Dennoch schien im Oktober 2011 der Wunsch von Litwinenkos Witwe Marina endlich in Erfüllung zu gehen: Jahrelang hatten sie sich darum bemüht, dass der britische Staat die Todesumstände ihres Mannes durch eine „Public Inquiry“ klären und öffentlich machen würde. Diese Art von Untersuchung ist eine Besonderheit der angloamerikanischen Ländern, sie führt – anders als ein Gerichtsverfahren – nicht zu einer Verurteilung, sondern zu einem Vorschlag, wie eine Behörde oder die Regierung nun vorgehen sollte.

Und im Dezember 2012 erklärten britische Anwälte, es bestehe ein begründeter Anfangsverdacht, „dass der russische Staat die Verantwortung für den Tod von Alexander Litwinenko“ trage. Zwei Monate später stellten sie einen Auslieferungsantrag für den zweiten mutmaßlichen Täter, Dmitri Kowtun. Ebenso wie Lugowoi bestreitet er die Tat. Und wie Lugowoi weigert er sich, in Großbritannien vor Gericht zu erscheinen.

An einem klirrend kalten Märzmorgen 2013 stand Marina Litwinenko vor dem Gebäude der Royal Courts of Justice, in dem sie soeben die nächste Enttäuschung erlebt hatte. „Mit dem größten Bedauern“ hatte der Richter erklärt, die Untersuchung müsse noch einmal um fünf Monate aufgeschoben werden. „Es ist nicht leicht für mich, aber ich verstehe das“, sagte sie mit ihrem starken russischen Akzent zu den Reportern. „Ich glaube immer noch an die Wahrheit.“

Der qualvolle Tod ihres Mannes lag mehr als 2300 Tage zurück – mehr als die 16-fache Halbwertzeit des Polonium-210, das ihn zerstört hatte. Eine lange Zeit, in der sie sich daran gewöhnt hatte, bei ihrer Suche nach der Wahrheit enttäuscht zu werden. Wer für den Geheimdienst arbeitet, muss mit Verrat leben – das hatte sie aus dem Leben und Sterben ihres Mannes gelernt. Schon ein Schluck Tee kann tödlich sein, und selbst den engsten Verbündeten darf man nicht trauen.

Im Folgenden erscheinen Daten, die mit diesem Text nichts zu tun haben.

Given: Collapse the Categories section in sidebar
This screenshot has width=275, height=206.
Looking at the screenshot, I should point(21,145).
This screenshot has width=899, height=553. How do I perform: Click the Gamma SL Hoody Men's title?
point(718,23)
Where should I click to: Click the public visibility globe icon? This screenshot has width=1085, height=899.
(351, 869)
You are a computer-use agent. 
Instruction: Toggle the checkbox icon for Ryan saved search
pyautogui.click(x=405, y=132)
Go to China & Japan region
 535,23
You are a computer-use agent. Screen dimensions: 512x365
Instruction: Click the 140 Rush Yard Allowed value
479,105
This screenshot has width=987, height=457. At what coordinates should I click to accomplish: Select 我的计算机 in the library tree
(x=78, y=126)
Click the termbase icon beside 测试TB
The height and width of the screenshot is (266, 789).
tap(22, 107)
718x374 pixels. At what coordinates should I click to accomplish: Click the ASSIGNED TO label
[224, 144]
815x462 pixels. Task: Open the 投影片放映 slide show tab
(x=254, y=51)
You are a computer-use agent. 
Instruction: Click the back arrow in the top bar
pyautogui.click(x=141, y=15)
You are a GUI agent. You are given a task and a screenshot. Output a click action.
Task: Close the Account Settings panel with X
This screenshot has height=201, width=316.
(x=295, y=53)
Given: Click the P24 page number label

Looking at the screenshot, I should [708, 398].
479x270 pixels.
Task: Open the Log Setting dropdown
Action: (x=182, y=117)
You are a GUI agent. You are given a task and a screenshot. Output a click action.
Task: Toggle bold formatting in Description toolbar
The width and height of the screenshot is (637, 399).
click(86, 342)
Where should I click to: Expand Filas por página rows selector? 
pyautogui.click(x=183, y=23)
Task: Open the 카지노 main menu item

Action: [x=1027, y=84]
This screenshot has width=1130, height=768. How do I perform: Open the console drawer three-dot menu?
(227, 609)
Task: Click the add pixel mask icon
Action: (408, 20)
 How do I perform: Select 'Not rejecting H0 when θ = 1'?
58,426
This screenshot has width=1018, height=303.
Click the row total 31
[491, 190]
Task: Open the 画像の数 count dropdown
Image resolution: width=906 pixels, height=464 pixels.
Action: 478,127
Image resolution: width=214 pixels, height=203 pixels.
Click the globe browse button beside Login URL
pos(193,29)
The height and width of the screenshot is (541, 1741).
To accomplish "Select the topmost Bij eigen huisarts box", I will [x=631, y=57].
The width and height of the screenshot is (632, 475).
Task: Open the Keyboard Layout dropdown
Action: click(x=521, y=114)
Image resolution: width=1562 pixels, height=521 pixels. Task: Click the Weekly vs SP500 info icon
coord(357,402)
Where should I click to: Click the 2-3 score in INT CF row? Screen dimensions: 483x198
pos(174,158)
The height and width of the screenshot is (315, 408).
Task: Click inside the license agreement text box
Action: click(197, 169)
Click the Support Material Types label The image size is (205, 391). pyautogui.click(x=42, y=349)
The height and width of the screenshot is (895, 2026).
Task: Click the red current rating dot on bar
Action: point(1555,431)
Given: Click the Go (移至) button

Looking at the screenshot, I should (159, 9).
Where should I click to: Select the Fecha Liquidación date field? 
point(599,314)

Was die erneute Niederlage bestätigte: Wieder waren es Regierungsvertreter, die ihr eine Niederlage beibrachten. Vertreter einer Regierung, die „vertrauliche Informationen“ über Litwinenkos Verbindungen zu ihrem Geheimdienst von der Untersuchung ausschließen wollte und sogar eine gerichtliche Anweisung ignorierten – und monatelang nicht auf die Anfragen des Untersuchungsleiters reagierten.

Dieses Mal war aber nicht Moskau der Blockierer. Es war London - und der zu schützende Geheimdienst war der britische MI6.

Epilog

Im Januar 2015 beginnt ein neues Kapitel in dieser Geschichte: Dann startet tatsächlich die Public Inquiry, die öffentliche Untersuchung des Todes von Alexander Litwinenko. Es ist die Folge einer überraschenden Kehrtwende: Erst im Juli 2014 kündigte die britische Innenministerin Theresa May den Start des Verfahrens an - ebenjene britische Innenministerin, die sich so lange dagegen gesperrt hatte. Am 5. September 2014 fand die vorbereitende Sitzung statt.

Russische Stimmen sehen einen Zusammenhang mit dem Ukraine-Konflikt. Auch wenn die britische Regierung diesen Zusammenhang bestreitet, hat Russland jegliche Mitwirkung an der Untersuchung abgelehnt. Offizielle Begründung: der ungleiche Informationsstand der Beteiligten. Denn die Untersuchungskommission darf zwar geheime Unterlagen einsehen, muss den Verfahrensbeteiligten jedoch nicht mitteilen, was diese enthielten.